What makes a business trend worthy of a thematic ETF? A recent example of a theme being picked up as a potential investment opportunity comes from Solactive which at the end of October announced it had licensed its Video Games & Esports index for use by Global X.
The Global X Video Games & Esports ETF will track the performance of 38 companies working in the gaming space including the leading eSports games publishers. More than just fashion, the existence of multi-billion dollar companies working in a space gives a hint that an area such as eSports is worthy of investment consideration.
“We concentrate on long-term developments in the field of thematic indices,” Timo Pfeiffer, chief markets officer at Solactive, says. “For an investment theme to be successful, firstly, the expected underlying economic advancement has to play out in the future, and secondly, investors will need to have a long-term commitment.”
These two foundation blocks for an index are vital as interest can rapidly disappear if a theme or industry fails to live up to expectations. “Just picking up on a trend can be associated with short-term investing,” Pfeiffer adds. “As opposed to that, we believe that passive investing is a long-term commitment that requires thoughtful thinking and assiduous work from ETF providers and index providers.”
As perhaps with eSports, thematics are often associated with technology-driven disruption. This is not just about ETFs but generally, from an investment perspective, for a theme to work it has to be driving structural change or be at the forefront of fundamental changes to the economy.
“To strip it back, how is a theme changing society and our lives and how we work?” Howie Li, head of ETFs at Legal & General Investment Management (LGIM), asks. “But more importantly from an investment perspective, it is asking how it is disrupting things.”
Wheat meet chaff
In effect, the decision regarding whether a trend in investment might be a theme worth following comes down to a process of separating the signal from the noise, to use Nate Silver’s phrase.
As Li explains, a recent example comes with the interest in clean energy and the lithium and cobalt that is a vital component (for now) for all electric batteries. “We get questions, for instance, about lithium ETFs, or cobalt ETFs?” he points out.
“The connection is that clean energy will be the main source of the future and energy storage is the challenge. So, therefore, the theme is energy storage, not the specifics within that.”
It is, then, the search for an investment story that stands up to scrutiny which defines whether a thematic investment thesis will work.
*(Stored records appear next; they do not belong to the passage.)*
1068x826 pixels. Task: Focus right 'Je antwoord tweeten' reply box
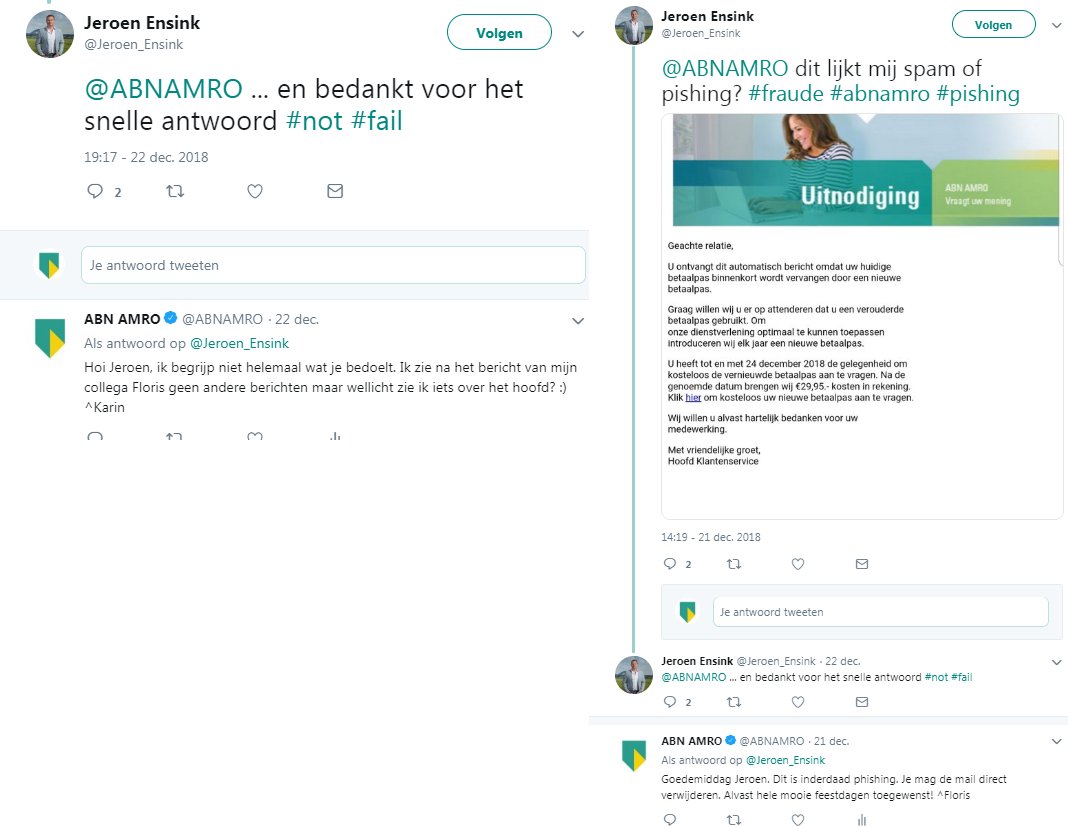tap(881, 611)
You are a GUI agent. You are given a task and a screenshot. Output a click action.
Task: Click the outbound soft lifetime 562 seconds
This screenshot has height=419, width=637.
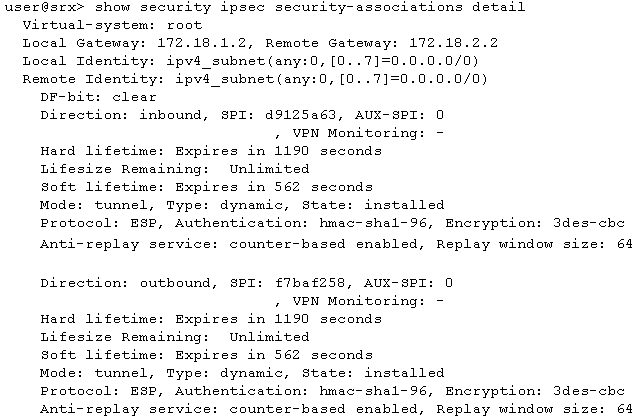[x=323, y=355]
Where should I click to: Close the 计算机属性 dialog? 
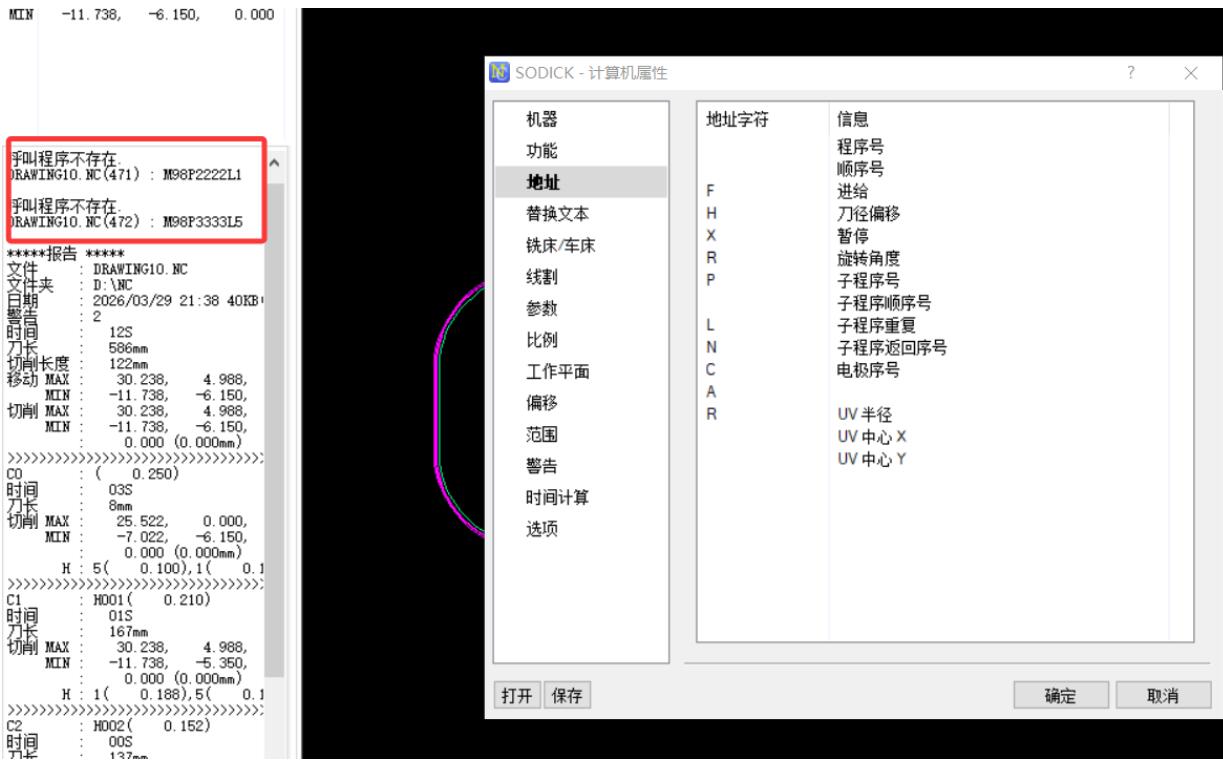[1190, 73]
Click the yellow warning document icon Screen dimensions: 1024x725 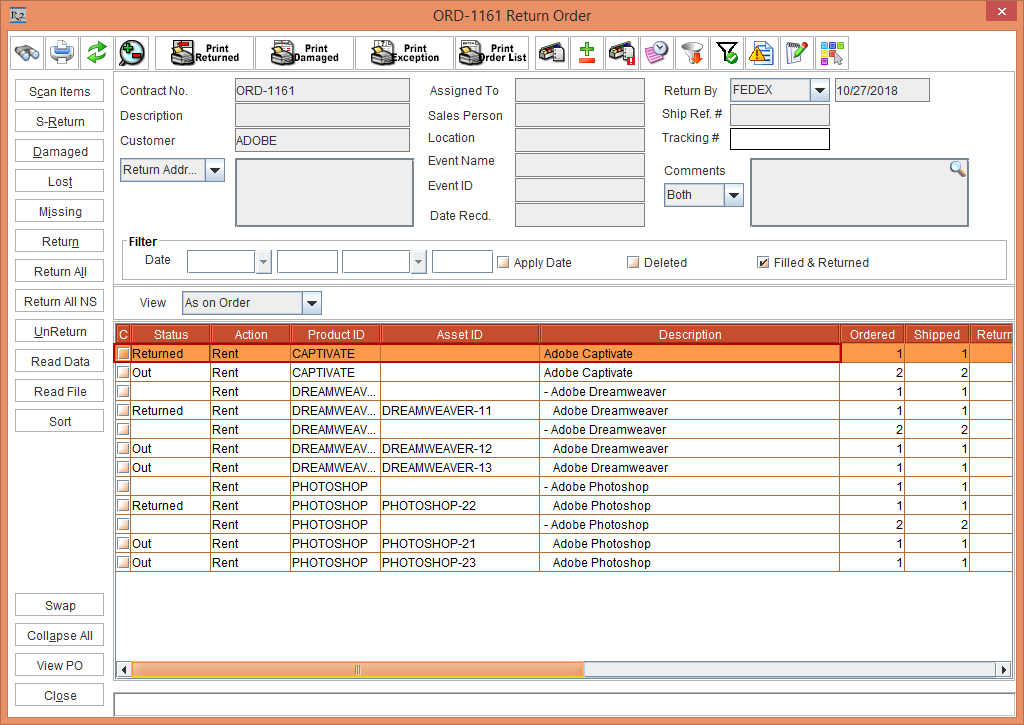click(761, 52)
As Richard Lightbound, chief executive for the EMEA region at specialist robotics, AI and healthcare index provider ROBO Global, says, there are a number of factors determining whether a theme is investable.
One is whether the theme represents “large-scale global developments” which have a widespread impact on sectors, industries and wider society.
Second, there will be the industry expertise and research capabilities to “understand, access and track” them over time.
Third, a universe of public companies that is significant enough to allow for “broad and diversified exposure” and lastly, the strategy should not be constrained traditional fundamental risk management overlays that “tend to deliver later-stage large-cap exposure only”.
“Historically, the stock market tends to underappreciate the scale of opportunity enjoyed by leading providers of new technologies during the early phase of development,” Lightbound says. “This fact creates a remarkable opportunity for investors who understand the scope of the theme or technologies and who take action at a time when the theme is disrupting industry as we know it and forcing us to rethink the world around us.”
Fashion is perhaps not a word that many would like to be associated with investing, associated more with the fleeting taste rather than long-term value. But as Pfeiffer points out, it is only when a topic in “in vogue” that resources in terms of research and product development are shifted towards any give market demand.
“Product suppliers always try to be ahead of demand to have a quick or first-mover advantage,” he adds.
Coming back to the number of companies necessary to form a definitive index, Pfeiffer says there are certain rules and regulatory guidelines laid out by the European Securities and Markets Authority (ESMA). But other than that, it then comes down to the rule of thumb.
“Twenty stocks could be seen as a lower bound for the number of constituents in an index,” he continues. “However, increasing the number of stocks comes at the cost of diluting the purity of a thematic index.”
“Developing a fully rules-based process can be challenging, and it requires profound knowledge to find constituents that fit as closely as possible in the respective theme.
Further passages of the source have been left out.